No início do século XX, migrantes da Ásia Menor levaram o prato à Grécia, onde passou a ser chamado de gyros, do verbo “girar”. Mas foi com o nome turco döner que ele se espalhou pelo continente.

Após a Segunda Guerra, trabalhadores turcos na Alemanha popularizaram a versão local, geralmente servida em pão. Hoje, só Berlim tem cerca de mil kebabarias, e o setor movimenta € 3,5 bilhões (cerca de R$ 22,2 bilhões) por ano na Europa.

O governo turco chegou a solicitar à União Europeia, em 2022, o reconhecimento de origem protegida para o döner, como já ocorre com a mozzarella italiana ou o jamón serrano espanhol.

Na própria Turquia, o prato também evoluiu. “O döner deixou de ser comida de rua para se tornar comida de restaurante”, disse o chef Vedat Başaran. Em Istambul, casas como a Bayramoglu Döner chegam a atender milhares de clientes por dia.

E, em lanchonetes menores, versões em pão pita lembram mais o estilo alemão do que a tradição turca — um caso de ida e volta culinária.

“Tudo que é bom viaja”

“Döner é, sem dúvida, turco”, disse Işın. “Mas tudo que é bom viaja, não é? Você tem uma comida saborosa, leva consigo e ela encontra seu caminho.”

Foi assim que a carne assada ao estilo otomano cruzou o Oriente Médio, a Europa e chegou ao México.

Foi assim também com Raul Morales. Aos sete anos, já ajudava o tio em uma barraquinha de tacos em Michoacán, cortando tomates verdes, jalapeños e pimentas. “Meu tio foi meu mentor, me ensinou tudo”, contou.

Em 2001, já em Los Angeles, abriu sua taqueria no Mercado La Paloma, preparando carne de porco marinada por 24 horas em uma mistura de pimentas, cominho, alho, tomilho e sucos de abacaxi, laranja e uva.

Dois anos depois, o Los Angeles Times elegeu seus tacos al pastor os melhores da cidade, trazendo até hoje uma clientela fiel à Vista Hermosa.
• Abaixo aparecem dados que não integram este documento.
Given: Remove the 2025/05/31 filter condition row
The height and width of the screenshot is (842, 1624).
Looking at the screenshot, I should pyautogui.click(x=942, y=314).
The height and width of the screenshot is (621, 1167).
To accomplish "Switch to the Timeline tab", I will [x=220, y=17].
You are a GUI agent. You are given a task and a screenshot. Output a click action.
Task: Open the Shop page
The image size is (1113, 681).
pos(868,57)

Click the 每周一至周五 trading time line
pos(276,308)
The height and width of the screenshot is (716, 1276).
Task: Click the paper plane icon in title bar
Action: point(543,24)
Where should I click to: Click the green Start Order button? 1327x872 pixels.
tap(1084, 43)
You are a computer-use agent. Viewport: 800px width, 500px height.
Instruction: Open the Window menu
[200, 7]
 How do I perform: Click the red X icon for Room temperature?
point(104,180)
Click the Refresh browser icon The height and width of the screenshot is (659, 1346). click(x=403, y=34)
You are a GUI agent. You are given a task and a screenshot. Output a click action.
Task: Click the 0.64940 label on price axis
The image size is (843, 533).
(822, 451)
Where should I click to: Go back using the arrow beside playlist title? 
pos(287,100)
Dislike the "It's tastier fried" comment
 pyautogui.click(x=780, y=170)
Hoje, a especialidade da família Morales, aprendida ao lado do tio no México, se espalhou pelo mundo. Dá para comer um taco al pastor na Argentina, na Austrália ou em Londres. Em Levi, no Círculo Polar Ártico finlandês, a taqueria Lost Tacos também serve a iguaria.

Morales não se espanta. Para ele, o al pastor é delicioso — um patrimônio vivo que atravessa fronteiras.

“As pessoas realmente amam esses tacos al pastor”, disse.